[Records from a collection]
<<<<
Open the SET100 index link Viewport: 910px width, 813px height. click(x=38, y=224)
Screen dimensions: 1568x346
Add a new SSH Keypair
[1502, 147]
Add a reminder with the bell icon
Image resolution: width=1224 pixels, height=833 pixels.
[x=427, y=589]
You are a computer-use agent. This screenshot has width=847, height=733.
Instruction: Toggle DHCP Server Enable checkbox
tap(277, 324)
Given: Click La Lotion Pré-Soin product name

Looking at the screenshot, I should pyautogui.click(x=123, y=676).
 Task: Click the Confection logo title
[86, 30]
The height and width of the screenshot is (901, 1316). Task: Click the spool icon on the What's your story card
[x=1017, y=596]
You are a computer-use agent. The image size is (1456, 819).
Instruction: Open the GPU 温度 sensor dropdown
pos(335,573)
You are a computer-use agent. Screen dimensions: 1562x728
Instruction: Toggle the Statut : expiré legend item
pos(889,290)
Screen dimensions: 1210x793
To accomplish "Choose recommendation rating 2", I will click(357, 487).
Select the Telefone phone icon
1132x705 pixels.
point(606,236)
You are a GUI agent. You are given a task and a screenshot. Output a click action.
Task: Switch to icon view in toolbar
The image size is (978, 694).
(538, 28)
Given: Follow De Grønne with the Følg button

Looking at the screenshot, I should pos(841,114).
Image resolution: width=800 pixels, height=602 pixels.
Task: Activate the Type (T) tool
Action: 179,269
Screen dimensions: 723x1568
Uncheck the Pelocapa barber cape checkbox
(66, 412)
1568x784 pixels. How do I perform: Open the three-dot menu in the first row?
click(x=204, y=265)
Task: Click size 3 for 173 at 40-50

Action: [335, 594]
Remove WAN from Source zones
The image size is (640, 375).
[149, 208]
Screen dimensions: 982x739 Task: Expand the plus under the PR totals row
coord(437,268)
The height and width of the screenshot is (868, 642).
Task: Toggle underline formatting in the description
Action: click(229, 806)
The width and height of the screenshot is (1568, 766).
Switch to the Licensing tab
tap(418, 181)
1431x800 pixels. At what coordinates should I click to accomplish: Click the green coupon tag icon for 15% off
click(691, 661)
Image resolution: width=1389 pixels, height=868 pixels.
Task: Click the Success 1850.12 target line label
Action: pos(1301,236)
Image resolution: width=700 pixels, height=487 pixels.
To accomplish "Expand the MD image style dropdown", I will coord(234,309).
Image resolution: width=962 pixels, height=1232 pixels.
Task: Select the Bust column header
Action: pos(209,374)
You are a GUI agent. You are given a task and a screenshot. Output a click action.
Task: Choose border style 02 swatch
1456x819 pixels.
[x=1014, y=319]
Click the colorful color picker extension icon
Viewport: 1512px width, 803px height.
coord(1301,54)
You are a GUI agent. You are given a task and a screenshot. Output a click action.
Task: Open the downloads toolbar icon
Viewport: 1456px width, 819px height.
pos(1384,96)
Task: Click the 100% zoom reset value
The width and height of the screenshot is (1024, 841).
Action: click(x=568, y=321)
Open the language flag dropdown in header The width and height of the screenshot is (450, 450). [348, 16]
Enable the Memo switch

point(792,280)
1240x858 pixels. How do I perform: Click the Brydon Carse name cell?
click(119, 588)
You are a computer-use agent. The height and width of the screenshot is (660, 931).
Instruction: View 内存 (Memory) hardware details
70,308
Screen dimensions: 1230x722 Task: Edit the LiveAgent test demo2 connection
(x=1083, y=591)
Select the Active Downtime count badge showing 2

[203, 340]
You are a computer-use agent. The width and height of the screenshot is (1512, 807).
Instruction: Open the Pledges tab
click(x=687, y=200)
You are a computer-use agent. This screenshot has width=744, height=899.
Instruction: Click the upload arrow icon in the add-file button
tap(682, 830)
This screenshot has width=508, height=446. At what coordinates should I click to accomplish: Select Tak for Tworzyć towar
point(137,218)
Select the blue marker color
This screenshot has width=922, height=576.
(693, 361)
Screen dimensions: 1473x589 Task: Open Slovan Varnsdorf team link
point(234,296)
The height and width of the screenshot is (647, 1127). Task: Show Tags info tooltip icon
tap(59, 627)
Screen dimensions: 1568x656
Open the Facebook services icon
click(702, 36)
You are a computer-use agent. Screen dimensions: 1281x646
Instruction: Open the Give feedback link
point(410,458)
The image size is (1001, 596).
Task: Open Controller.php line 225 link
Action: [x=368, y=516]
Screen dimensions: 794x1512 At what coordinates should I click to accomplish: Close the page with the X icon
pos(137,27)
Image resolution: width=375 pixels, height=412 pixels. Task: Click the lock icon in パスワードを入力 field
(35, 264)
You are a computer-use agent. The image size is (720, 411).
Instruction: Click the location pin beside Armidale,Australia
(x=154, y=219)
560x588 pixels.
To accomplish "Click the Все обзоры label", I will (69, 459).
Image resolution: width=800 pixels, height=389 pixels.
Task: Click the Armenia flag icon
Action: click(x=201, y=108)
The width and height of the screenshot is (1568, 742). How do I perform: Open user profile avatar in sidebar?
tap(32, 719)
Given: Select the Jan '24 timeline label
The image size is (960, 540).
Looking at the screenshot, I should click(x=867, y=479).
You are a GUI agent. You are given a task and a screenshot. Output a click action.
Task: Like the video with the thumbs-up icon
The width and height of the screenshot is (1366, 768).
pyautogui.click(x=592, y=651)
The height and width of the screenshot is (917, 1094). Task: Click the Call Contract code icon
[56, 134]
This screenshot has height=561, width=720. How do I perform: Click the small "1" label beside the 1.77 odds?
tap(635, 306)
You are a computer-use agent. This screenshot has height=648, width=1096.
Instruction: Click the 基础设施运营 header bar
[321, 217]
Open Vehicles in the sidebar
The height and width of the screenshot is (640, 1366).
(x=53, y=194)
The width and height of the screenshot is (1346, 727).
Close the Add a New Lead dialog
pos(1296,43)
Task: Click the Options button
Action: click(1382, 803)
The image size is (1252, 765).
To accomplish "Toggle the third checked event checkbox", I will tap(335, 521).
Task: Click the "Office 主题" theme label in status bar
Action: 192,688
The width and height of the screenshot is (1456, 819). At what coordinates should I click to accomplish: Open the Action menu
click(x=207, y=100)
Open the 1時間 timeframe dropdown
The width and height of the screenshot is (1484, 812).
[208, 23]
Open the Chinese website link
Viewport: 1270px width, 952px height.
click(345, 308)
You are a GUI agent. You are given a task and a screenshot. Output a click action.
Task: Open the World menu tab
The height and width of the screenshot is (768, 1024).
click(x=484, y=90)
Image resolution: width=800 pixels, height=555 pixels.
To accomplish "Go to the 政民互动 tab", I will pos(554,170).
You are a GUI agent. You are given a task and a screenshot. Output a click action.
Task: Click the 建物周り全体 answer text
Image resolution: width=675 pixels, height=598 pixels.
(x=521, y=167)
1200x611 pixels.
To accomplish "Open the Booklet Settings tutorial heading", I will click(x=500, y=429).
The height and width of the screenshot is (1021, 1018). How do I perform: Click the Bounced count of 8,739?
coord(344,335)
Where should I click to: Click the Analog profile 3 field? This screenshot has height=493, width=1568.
>>>>
(Instruction) Copy out the rows from the line containing "1240x858 pixels. How" through the line containing "point(234,296)", unchanged and including both of those lines.

(Full response)
1240x858 pixels. How do I perform: Click the Brydon Carse name cell?
click(119, 588)
You are a computer-use agent. The height and width of the screenshot is (660, 931).
Instruction: View 内存 (Memory) hardware details
70,308
Screen dimensions: 1230x722 Task: Edit the LiveAgent test demo2 connection
(x=1083, y=591)
Select the Active Downtime count badge showing 2

[203, 340]
You are a computer-use agent. The width and height of the screenshot is (1512, 807).
Instruction: Open the Pledges tab
click(x=687, y=200)
You are a computer-use agent. This screenshot has width=744, height=899.
Instruction: Click the upload arrow icon in the add-file button
tap(682, 830)
This screenshot has width=508, height=446. At what coordinates should I click to accomplish: Select Tak for Tworzyć towar
point(137,218)
Select the blue marker color
This screenshot has width=922, height=576.
(693, 361)
Screen dimensions: 1473x589 Task: Open Slovan Varnsdorf team link
point(234,296)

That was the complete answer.